====== WORKING DATA

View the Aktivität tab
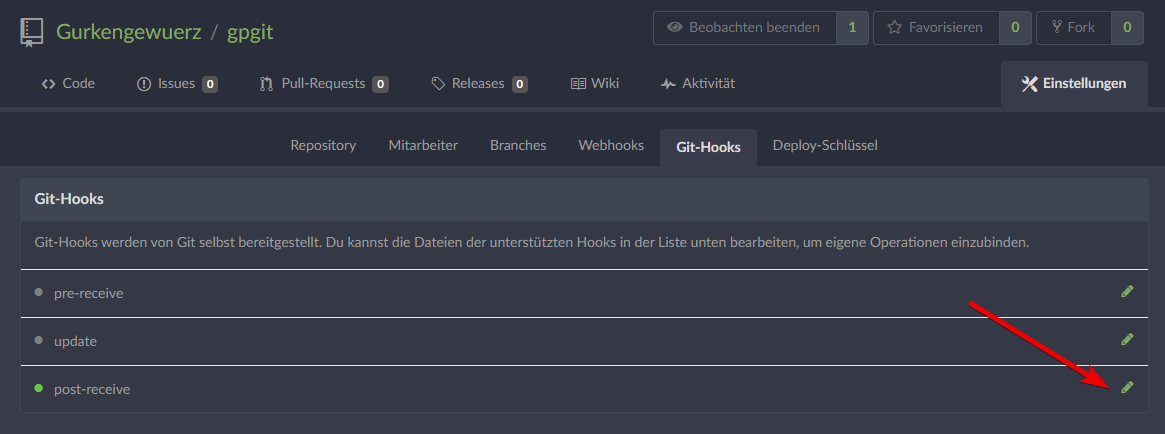 698,84
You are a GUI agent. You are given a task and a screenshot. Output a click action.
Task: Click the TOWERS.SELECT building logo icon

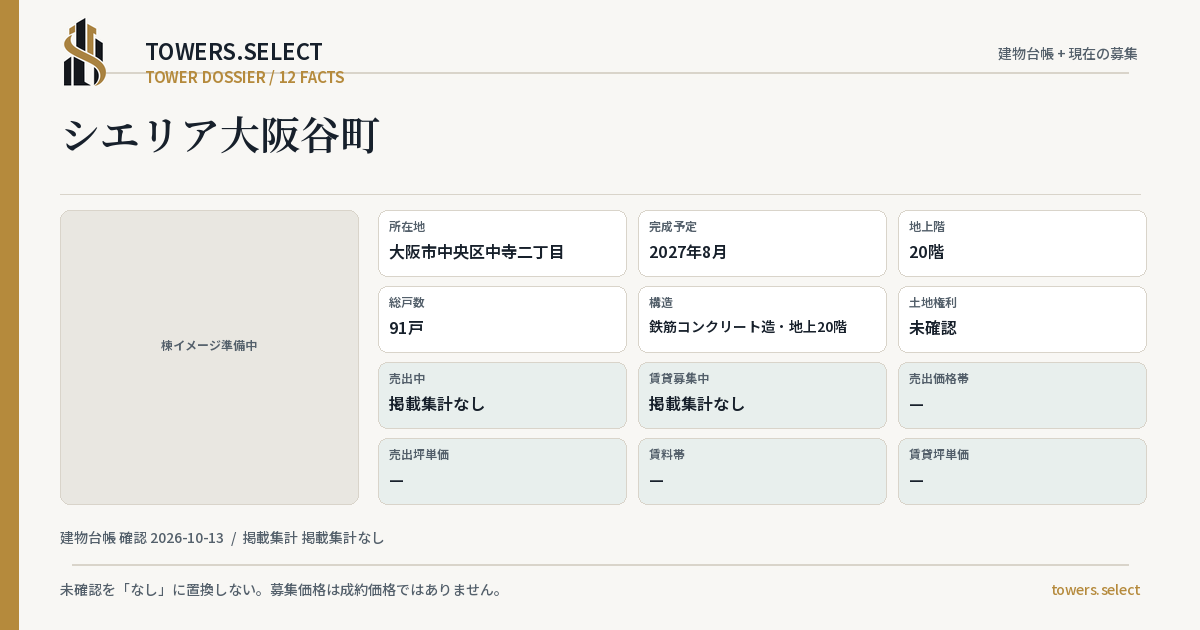click(x=85, y=52)

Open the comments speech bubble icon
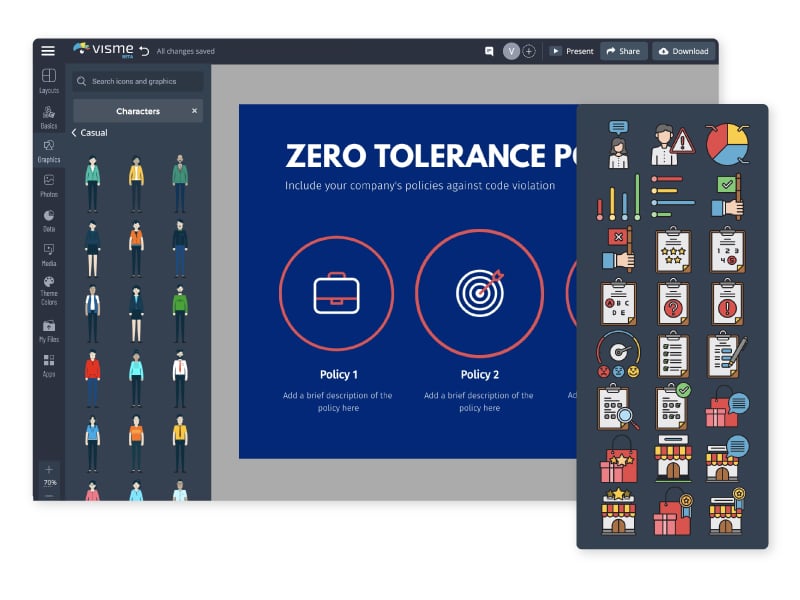click(489, 51)
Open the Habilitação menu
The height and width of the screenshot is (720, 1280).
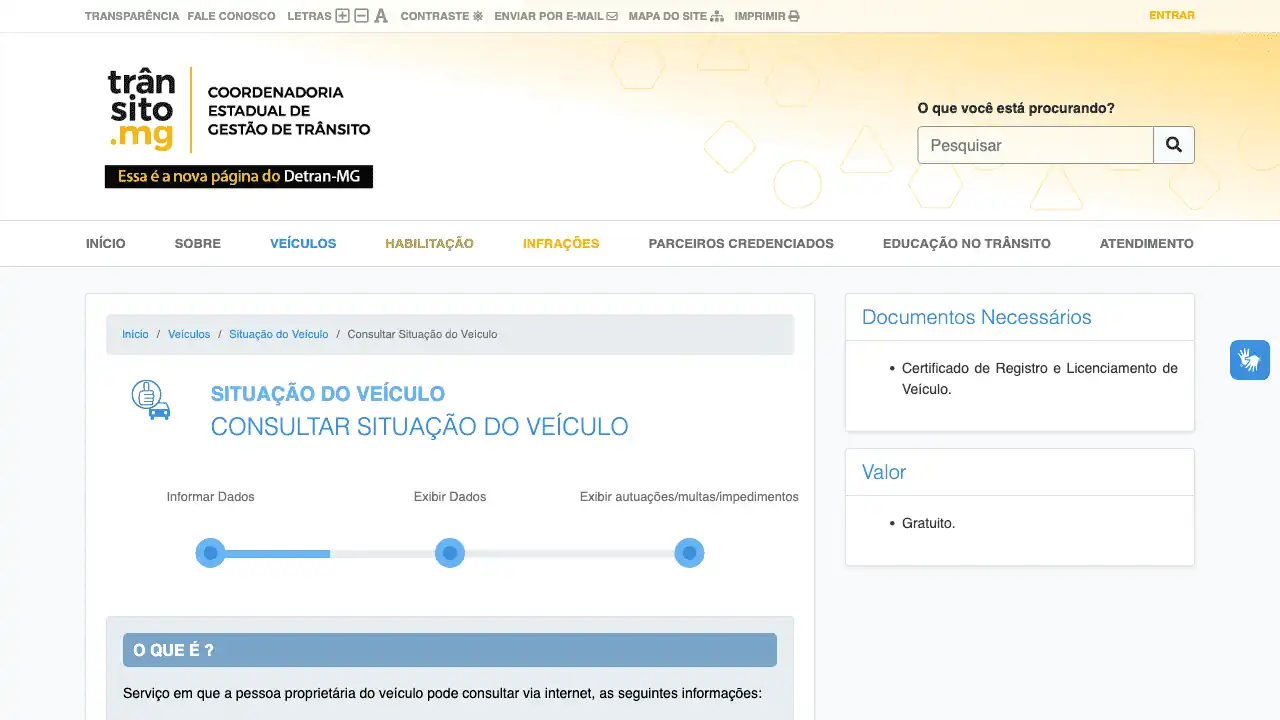coord(429,243)

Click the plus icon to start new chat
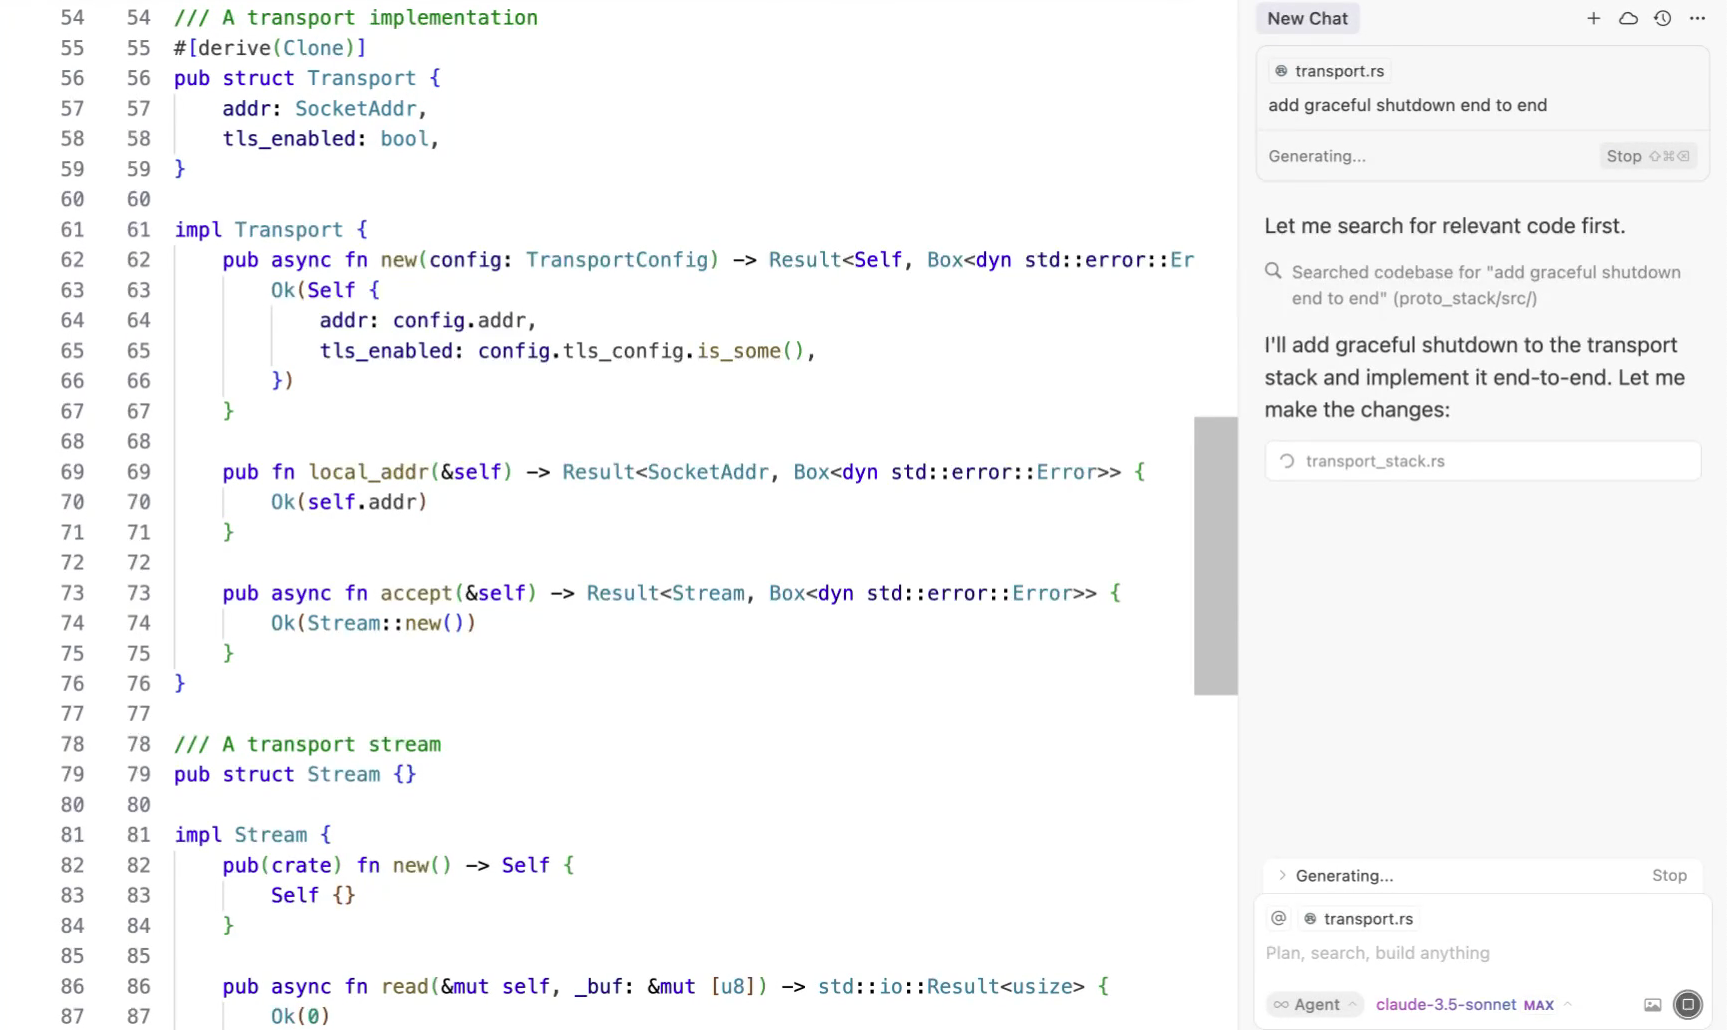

============

=== TASK ===
From the line that contains "Open the Habilitação menu" down to the final line of the entries above, please copy each line exactly, excluding pictures.

=== ANSWER AREA ===
Open the Habilitação menu
The height and width of the screenshot is (720, 1280).
coord(429,243)

Click the plus icon to start new chat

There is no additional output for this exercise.